For what its worth, below is my best attempt to describe the process I have used so far:

When I click the GPX download it loads a webpage rather than an actual data file. I tried to use it and Homeport did not recognize it. I also tried converting the KMZ and XLX files to GPX but no luck there either. I then had our GIS technician at work look at it, and even called the person with Alabama Marine Resources at Dauphin Island that maintains the points. He pretty much told me to do exactly what I have been doing....following the relatively simple procedure using HomePort software to load the data onto an SD card and then onto my unit. Not working. I'm not a techie by any stretch but I have a basic understanding of GIS and GPS units and I am stumped. It seems to me that I would need to download a true file rather than an html webpage with the data.


----------



## JoeZ (Sep 30, 2007)

If you have a basic understanding of anything GIS related and can't make this work then it's not you, it's them. 

I haven't tried this particular file but I am a 7-year ARCGis user and feel your pain.


----------



## Mark Collins (Dec 27, 2012)

use this and it will work http://www.strikelinescharts.com/index.php/public/#Alabama , I also tried the ones from the Alabama website and couldn't get them to load


----------



## willie mckoy (Oct 20, 2010)

Man that was easy as pie. Thanks, Mark! 

I've always wanted to fish Weiss Lake. May have to give you a shout next winter.


----------



## Will_R (Jun 28, 2015)

willie mckoy said:


> When I click the GPX download it loads a webpage rather than an actual data file.

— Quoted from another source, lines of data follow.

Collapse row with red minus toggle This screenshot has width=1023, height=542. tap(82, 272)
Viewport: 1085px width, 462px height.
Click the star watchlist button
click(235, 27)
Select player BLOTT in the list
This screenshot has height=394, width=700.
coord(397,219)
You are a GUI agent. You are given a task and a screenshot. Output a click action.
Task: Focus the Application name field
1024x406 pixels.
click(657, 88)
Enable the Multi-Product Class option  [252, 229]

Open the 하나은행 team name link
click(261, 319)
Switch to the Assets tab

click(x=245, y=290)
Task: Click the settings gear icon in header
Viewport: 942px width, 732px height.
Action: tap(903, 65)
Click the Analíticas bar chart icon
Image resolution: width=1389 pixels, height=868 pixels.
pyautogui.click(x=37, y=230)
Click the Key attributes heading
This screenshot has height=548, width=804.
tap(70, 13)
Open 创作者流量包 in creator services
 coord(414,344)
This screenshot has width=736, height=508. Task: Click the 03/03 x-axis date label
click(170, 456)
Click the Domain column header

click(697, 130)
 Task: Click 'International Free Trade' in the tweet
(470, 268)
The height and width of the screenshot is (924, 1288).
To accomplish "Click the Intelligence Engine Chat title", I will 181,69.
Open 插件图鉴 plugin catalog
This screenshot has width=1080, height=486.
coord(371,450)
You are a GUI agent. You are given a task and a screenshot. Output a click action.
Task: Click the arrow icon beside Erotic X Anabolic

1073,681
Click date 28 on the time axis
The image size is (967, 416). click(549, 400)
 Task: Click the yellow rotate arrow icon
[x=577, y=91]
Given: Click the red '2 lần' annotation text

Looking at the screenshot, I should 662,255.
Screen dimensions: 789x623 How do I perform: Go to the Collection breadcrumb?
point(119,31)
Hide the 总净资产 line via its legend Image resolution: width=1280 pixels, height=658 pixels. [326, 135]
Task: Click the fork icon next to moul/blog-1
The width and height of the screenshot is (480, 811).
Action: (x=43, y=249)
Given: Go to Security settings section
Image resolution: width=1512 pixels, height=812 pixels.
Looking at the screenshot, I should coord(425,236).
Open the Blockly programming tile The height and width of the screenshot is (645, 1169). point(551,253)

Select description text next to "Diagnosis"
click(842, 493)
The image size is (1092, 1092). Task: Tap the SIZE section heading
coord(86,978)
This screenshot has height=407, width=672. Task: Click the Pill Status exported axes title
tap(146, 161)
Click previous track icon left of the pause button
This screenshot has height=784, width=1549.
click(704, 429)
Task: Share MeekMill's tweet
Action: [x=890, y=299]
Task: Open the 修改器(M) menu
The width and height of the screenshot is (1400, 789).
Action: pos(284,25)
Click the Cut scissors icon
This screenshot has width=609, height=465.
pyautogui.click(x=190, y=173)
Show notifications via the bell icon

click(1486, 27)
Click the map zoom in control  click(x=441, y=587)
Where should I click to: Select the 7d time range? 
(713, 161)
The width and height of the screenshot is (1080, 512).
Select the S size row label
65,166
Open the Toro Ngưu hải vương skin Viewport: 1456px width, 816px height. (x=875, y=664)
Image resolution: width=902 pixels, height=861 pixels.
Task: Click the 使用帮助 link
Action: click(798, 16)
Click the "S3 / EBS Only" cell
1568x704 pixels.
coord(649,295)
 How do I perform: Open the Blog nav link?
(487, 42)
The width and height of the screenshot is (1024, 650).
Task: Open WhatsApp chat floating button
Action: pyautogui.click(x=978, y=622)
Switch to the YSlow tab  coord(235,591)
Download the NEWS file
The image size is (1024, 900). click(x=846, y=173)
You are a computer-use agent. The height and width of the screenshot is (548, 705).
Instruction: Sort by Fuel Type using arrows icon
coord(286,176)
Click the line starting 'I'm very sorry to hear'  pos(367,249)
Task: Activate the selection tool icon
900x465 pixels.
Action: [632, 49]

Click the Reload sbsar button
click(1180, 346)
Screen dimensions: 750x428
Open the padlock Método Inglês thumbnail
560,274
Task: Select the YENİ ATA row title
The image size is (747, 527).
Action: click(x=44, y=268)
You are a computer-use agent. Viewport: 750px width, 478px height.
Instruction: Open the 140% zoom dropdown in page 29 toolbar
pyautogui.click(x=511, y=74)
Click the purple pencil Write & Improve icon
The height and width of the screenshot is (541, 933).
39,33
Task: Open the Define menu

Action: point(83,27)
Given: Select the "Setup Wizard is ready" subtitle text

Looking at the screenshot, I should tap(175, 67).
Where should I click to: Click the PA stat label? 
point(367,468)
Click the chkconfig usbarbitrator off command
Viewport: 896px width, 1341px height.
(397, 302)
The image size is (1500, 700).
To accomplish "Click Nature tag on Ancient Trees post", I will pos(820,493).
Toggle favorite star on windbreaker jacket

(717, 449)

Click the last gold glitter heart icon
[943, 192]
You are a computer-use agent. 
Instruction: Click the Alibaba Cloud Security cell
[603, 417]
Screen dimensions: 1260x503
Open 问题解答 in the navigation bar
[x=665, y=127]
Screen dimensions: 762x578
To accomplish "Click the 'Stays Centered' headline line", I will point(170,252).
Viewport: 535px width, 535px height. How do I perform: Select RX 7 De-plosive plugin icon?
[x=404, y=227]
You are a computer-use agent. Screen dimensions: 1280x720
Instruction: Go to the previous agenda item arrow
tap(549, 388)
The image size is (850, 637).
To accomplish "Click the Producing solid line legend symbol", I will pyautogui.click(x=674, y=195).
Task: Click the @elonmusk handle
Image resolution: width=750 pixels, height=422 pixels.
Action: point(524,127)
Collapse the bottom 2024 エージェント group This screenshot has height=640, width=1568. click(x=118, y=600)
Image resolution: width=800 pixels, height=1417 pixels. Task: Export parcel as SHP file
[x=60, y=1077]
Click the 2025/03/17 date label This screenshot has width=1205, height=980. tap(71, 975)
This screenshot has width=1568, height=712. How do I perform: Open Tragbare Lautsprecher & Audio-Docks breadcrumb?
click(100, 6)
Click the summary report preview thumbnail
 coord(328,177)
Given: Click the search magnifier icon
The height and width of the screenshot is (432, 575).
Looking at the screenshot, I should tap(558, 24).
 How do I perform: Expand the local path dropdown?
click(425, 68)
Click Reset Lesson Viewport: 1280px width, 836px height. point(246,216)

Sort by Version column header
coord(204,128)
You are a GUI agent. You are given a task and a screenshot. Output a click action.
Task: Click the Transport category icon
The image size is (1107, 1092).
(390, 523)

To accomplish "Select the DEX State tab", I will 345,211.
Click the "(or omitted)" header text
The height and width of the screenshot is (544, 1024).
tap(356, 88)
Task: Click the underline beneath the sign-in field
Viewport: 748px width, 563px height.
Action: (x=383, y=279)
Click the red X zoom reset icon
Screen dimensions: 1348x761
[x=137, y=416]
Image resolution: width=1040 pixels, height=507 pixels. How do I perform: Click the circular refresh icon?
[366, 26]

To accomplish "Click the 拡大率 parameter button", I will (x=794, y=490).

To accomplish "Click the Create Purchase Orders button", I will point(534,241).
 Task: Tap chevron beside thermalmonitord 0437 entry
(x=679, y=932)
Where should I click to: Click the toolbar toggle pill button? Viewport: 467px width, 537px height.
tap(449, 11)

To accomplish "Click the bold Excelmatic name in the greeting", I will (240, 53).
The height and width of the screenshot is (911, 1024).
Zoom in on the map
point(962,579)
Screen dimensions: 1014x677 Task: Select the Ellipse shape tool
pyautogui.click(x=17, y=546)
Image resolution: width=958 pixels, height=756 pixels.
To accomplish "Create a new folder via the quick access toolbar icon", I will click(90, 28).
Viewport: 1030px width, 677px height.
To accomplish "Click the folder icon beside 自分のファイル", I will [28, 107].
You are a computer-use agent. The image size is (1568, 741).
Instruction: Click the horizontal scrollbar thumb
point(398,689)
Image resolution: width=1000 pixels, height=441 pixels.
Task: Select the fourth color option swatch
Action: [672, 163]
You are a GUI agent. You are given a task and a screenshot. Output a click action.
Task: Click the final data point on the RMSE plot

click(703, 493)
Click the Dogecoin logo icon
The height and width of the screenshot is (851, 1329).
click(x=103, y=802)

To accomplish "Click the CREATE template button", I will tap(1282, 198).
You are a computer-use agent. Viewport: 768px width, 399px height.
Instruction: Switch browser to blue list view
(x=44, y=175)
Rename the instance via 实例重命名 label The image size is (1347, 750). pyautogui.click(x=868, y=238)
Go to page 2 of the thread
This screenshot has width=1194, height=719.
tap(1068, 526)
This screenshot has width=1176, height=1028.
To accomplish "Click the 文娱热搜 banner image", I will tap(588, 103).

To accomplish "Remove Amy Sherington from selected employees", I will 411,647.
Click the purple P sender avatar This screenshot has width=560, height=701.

Right click, Save Link As... Then save that file for Homeport.



willie mckoy said:


> I tried to use it and Homeport did not recognize it.


Your browser thinks it recognizes it. I'm assuming you right clicked (or went to File -> Save) the new page that pulled up, clicked save as there, and your browser slapped a .xml extension after the .gpx extension. After that, Homeport doesn't know what to do with it. You can rename the file, remove the .xml from .gpx.xml and Homeport should be able to open it just fine.



willie mckoy said:


> It seems to me that I would need to download a true file rather than an html webpage with the data.


You're correct. The "problem" with GPX files is they are nothing more than XML files which browsers can display natively, so if you let them (by simply left clicking) they will try to display as a webpage.

Also, worth mentioning since you're using Homeport anyway and not just dropping the GPX file onto a GPS unit, Homeport supports KMZ files.


----------